A new state study finds no sign of increased overall cancer rates near Rocky Flats, the decommissioned nuclear weapons plant outside of Denver. It’s not a conclusive report, and Rocky Flats Downwinders continues to call for deeper study.
The overall incidence of all cancers combined was “no different” in the communities near Rocky Flats compared to the rest of metro Denver from 1990 to 2014, the new Colorado Department of Public Health and Environment study states. There were higher rates of certain cancers, but the report associated those with other causes.
The site of the plant is on Highway 93 between Golden and Boulder, where it operated for nearly 40 years until 1989. Contaminants escaped the plant through “routine air emissions and accidents,” according to CDPHE.
The plant’s buildings have since been demolished and its waste removed, among other remediation. It’s scheduled to reopen as a national wildlife refuge next year.
A preliminary survey by Rocky Flats Downwinders and Metropolitan State University found that, among people diagnosed with cancer, thyroid and “rare” cancers were more common near Rocky Flats than nationally. (An organizer noted that it was not “statistically rigorous” because it relied on people to self-report.

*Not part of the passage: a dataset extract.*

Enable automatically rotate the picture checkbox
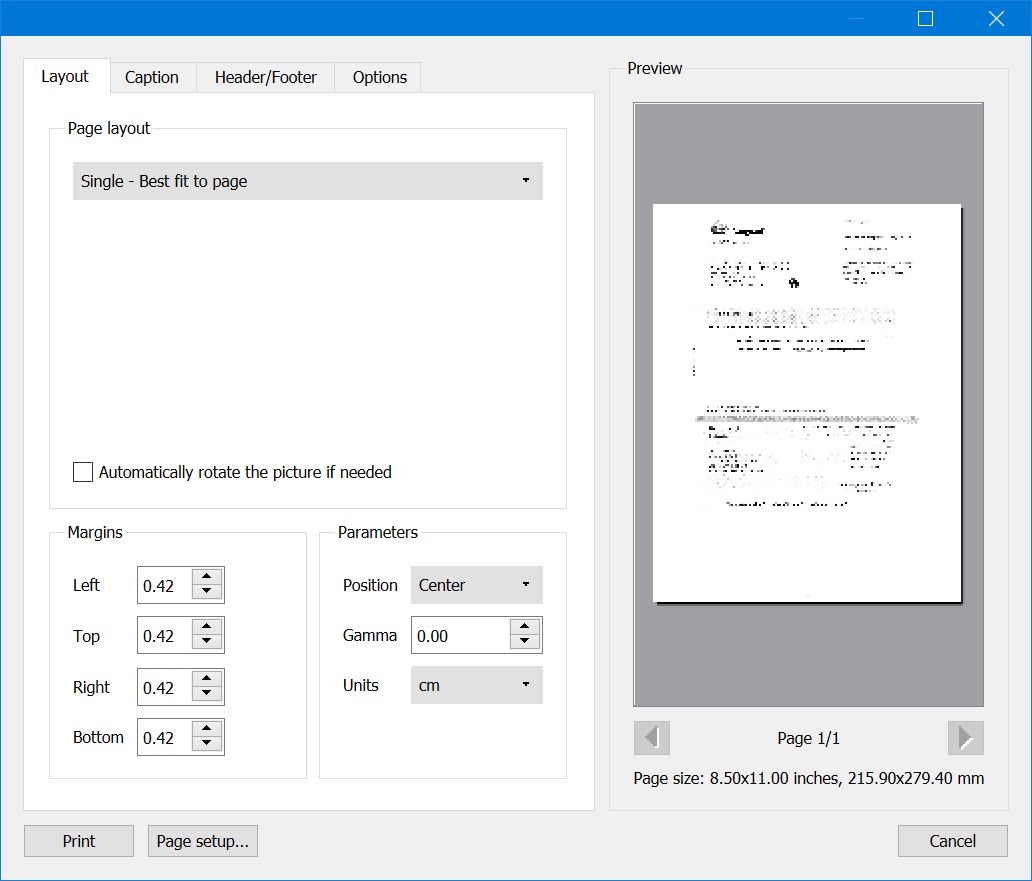This screenshot has width=1032, height=881. pos(83,472)
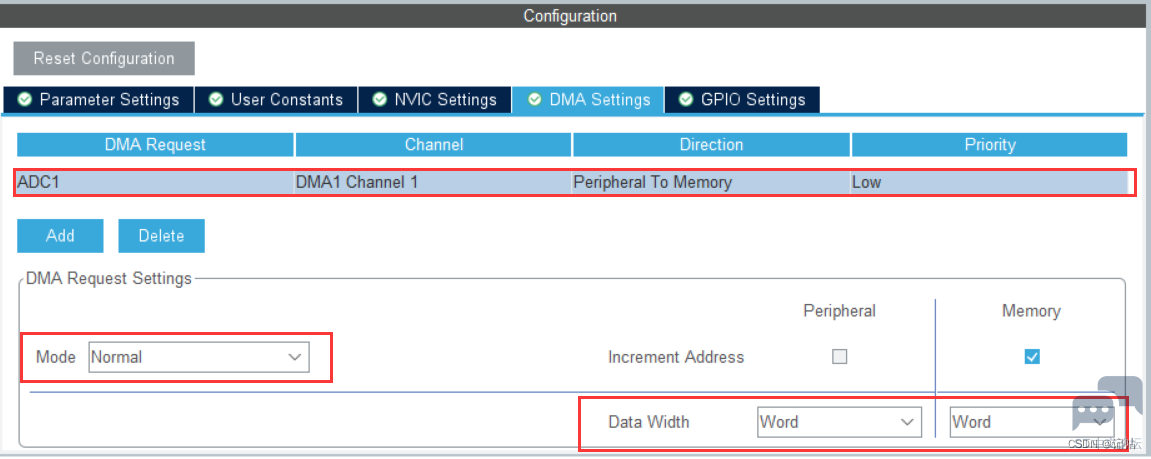Open the User Constants tab
Screen dimensions: 1151x459
click(276, 100)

However, it did capture people who moved away after living near the facility.)
The new state study, initiated early last year, did not look specifically at the frequency of thyroid cancer. However, the state has preliminarily studied thyroid cancer using similar methods and found no signs of elevated incidence, according to Mike Van Dyke, chief of environmental epidemiology.
The official report singled out leukemias, lymphomas and cancers of the esophagus, stomach, colon and rectum, liver, lung, prostate, bone and brain and central nervous system. Those cancers were selected “because they are possibly linked with plutonium exposure or were of special concern,” according to the state.

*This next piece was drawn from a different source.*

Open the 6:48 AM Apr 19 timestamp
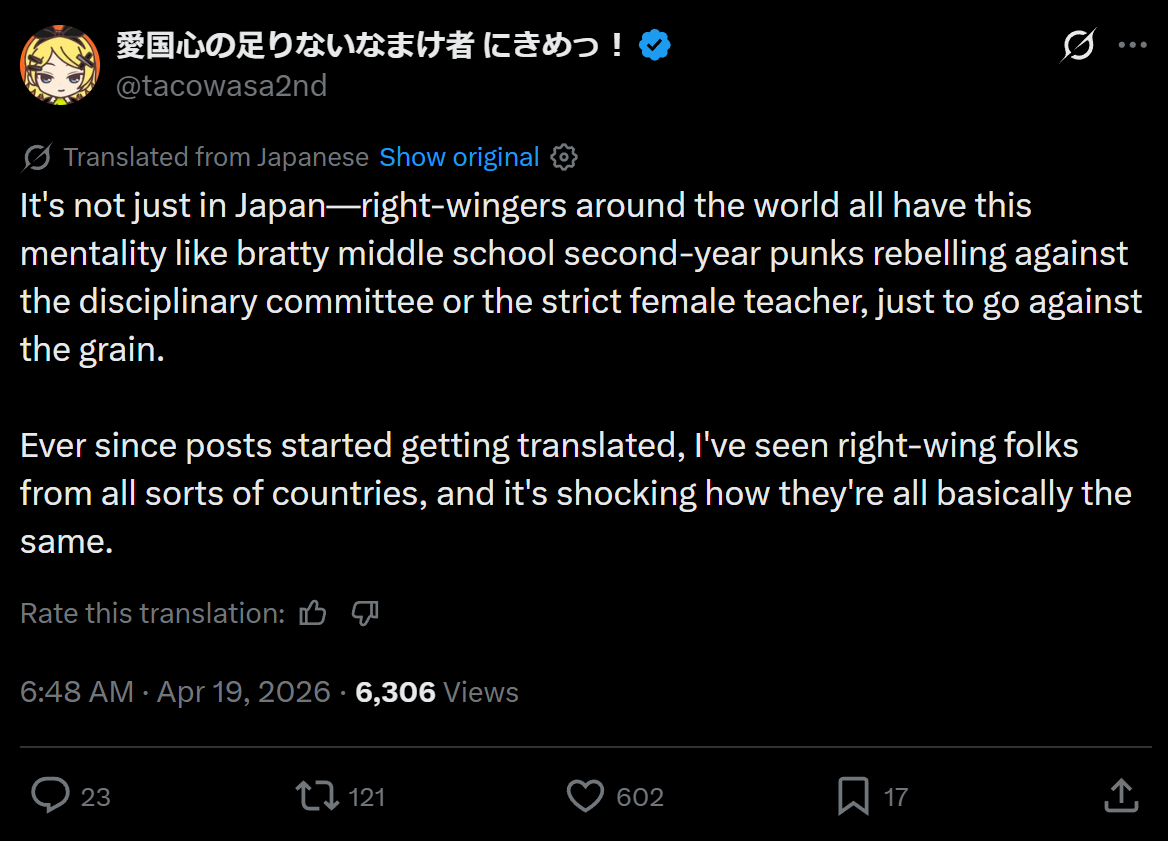The width and height of the screenshot is (1168, 841). [x=175, y=692]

The state report did find elevated rates of lung, colorectal and esophagus cancers in various communities around Rocky Flats. The state report noted that the individuals who had those cancers tended to be drinkers and smokers, both of which are risk factors.
The state report also showed a higher rate of prostate cancer on the edges of Boulder, which the report says may be because wealthier people are more likely to have the disease detected.

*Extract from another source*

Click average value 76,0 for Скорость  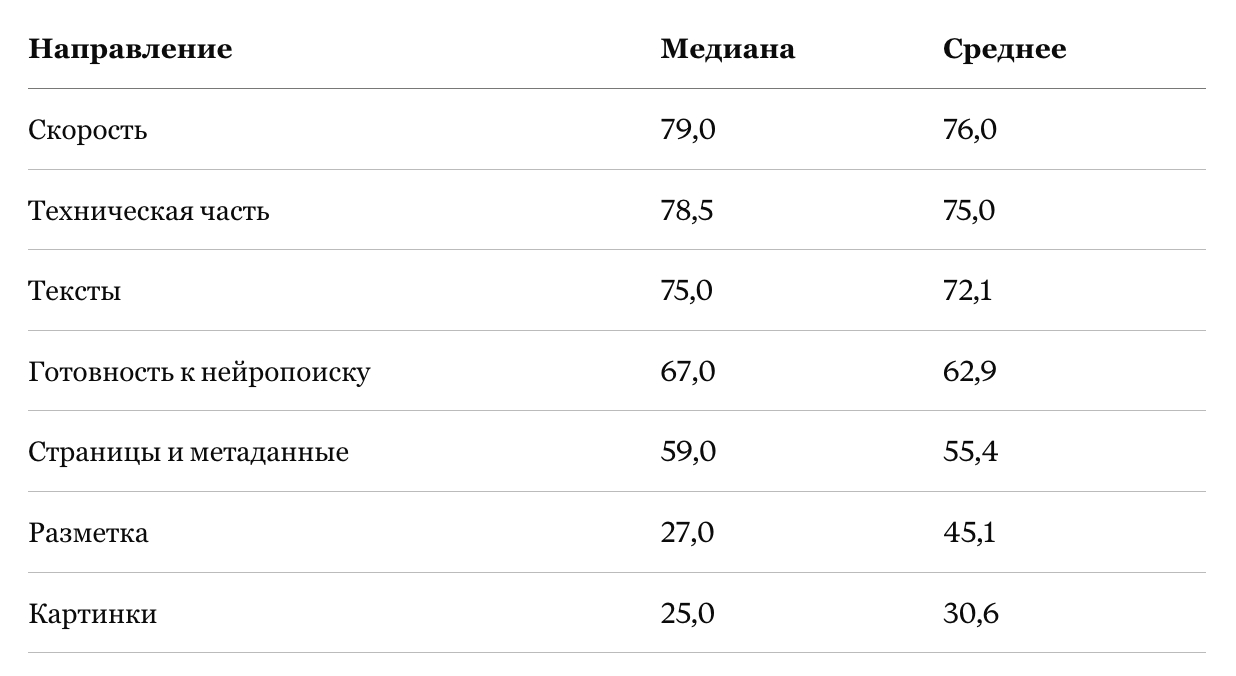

And, again, the study found that the rates of all types of cancer combined were in line with expectations.
The report relies on the Colorado Central Cancer Registry, which records all cancers diagnosed here. An earlier state report, published in 1998, had similar findings.
Attorney Nicholas Hansen, a co-founder of Rocky Flats Downwinders, argues there is a flaw in the study: It captures only people who were living in the area when they were diagnosed.
“You lose people who didn’t have cancer when they moved away — and then you get swamped by all the people moving in who didn’t have a chance to get cancer yet,” he said.
Van Dyke, the environmental epidemiologist, acknowledged that the state study doesn’t conclusively show whether being exposed to the plant’s emissions would lead to cancer or not.
To draw stronger conclusions, the study would have to get “a better estimate of exposure for each person,” and account more for the flow of people into and out of the area,” he said. “It would really rely on contacting a whole bunch of people, and it would rely on a lot of time to do that.”
The new study, he said, was meant to be “hypothesis-generating” — one that gives decision makers a clue as to whether a more complex and expensive study is justified.
“The tough thing is, we’re not seeing a huge signal of cancers potentially related to Rocky Flats from this study. It’s hard to justify moving on to a multi-million dollar study,” Van Dyke said.
Hansen says that knowing more surely would be worth the cost.
“They need to commission a controlled, random, meaningful study,” he said.
“We get contacted on an almost daily basis by people who have had their family decimated by this stuff. Much of the time, they don’t live in Colorado anymore. We don’t know whether their health problems were caused by Rocky Flats, but neither does the public health department.”